Es decir que nunca ha
habido una revolución social como entiende Blades que debe ser. ¿Será que él no
sabe lo que es una revolución social? Según se deduce de lo que escribe, no lo
la sido ni la inglesa, ni la francesa, ni la rusa, ni la mexicana, ni mucho
menos la cubana que lideró Fidel Castro. Presumo que tampoco la venezolana de
hace doscientos años, pese a que Blades escribe de esa Venezuela que ama como
“el pueblo de Bolívar”. Y ¿qué hizo el Libertador? ¿Una tranquila y plácida
obra de bienestar social?
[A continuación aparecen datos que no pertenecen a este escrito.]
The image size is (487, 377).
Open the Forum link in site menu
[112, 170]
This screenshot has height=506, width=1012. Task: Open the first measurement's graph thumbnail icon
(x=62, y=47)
No gritó Patria o Muerte, sino que firmó un decreto
de guerra a muerte para los enemigos de la patria, que eran los de la
revolución.
Blades no sólo lo
proclama ahora en esa respuesta a Maduro, sino que lo cantaba en sus canciones
latinoamericanistas: “de una raza unida, la que Bolívar soñó”. Entonces, ¿el
intento de realizar el sueño de Bolívar no es el proceso integrador que
emprendió Chávez, y que enfrenta a un imperio que nos quiere divididos, sino
que únicamente servirá para mover el culo bailando salsa? Y cantar a voz en
cuello: “A to’a la gente allá en los Cerritos que hay en Caracas protégela”. A
“to’a esa gente” la protegen, además de María Lionza, los médicos de Barrio
Adentro, porque esos que gritan y agreden en las calles no se ocuparon jamás de
la salud de los venezolanos humildes.
Tal vez fue María Lionza
la que los mandó a bajar de los Cerritos, cuando el golpe de estado de abril de
2002, para sitiar el ocupado palacio de Miraflores y exigir el regreso del
presidente que habían elegido. No te
dejes confundir, Blades, “busca el fondo y su razón”, y trata de entender las
revoluciones de la historia, no las que soñamos para tranquilizarnos.
Para Blades, el programa
político del chavismo “obviamente no es aceptado por la mayoría de la
población”. Lo que quiere decir que la mayoría que eligió a Maduro, no lo
es. Blades ignora las 18 elecciones
ganadas por el chavismo y el casi 60% de votantes que el PSUV obtuvo en las
elecciones de diciembre –que la derecha dijo que sería un plebiscito– y
declara mayoría a los representantes de la vieja derecha derrocada por Pablo
Pueblo, porque ese hombre –nos recordó Neruda– despierta
cada doscientos años, con Bolívar.
Me recuerdo a mí mismo,
en los años setenta, en el antiguo apartamento de Silvio Rodríguez, con su
puerta negra en la que había golpeado el mundo, descubriendo los primeros
trabajos de Rubén Blades con la orquesta de Willy Colón. Nos encantábamos de
encontrar una salsa patriótica, “La maleta”, aunque sabíamos que no eran ideas
unánimes entre los latinoamericanos. Ninguna idea hondamente renovadora
consigue apoyo unánime, al menos cuando aparece: el poder establecido –eso que
los norteamericanos llaman stablishment–
tiene muchos resortes, muchas maneras de “convencer”, de imponer sus intereses,
y sabe que son pocos los que no ceden ante ellos.
Una cosa es cantar y otra
vivir lo que se canta, y cantarlo en todas partes. Tengo vivo el recuerdo de
ese extraordinario salsero que es Oscar D’Leòn, cantándole, en los años
ochenta, a un público cubano que lo adoraba, que llenaba un coliseo de 15 mil
localidades para escucharlo y cantar con él. Lo recuerdo feliz, arrojándose al
suelo del aeropuerto de La Habana para besar la tierra de la isla al partir
y, a las semanas, lo vi abjurando de su viaje a Cuba, cuando los magnates del
disco en el Miami contrarrevolucionario, lo acusaron de comunista por cantar en
La Habana, y amenazaron con cerrarle todas sus puertas, que eran también las
más lucrativas de su realización como artista.
Oscar sabía que esa
derecha, esa burguesía –y mucho menos el poder imperial que tenían detrás– no bromeaban:
a Benny Moré, que era el mejor cantante de América Latina, la RCA Víctor no le
grabó un disco más cuando decidió quedarse a vivir y a cantar en la Cuba
revolucionaria.
Todo me lo explico,
pero tengo la tristeza de que ya no podré escuchar a Rubén Blades como ese
cantor de nuestra América que quiso ser.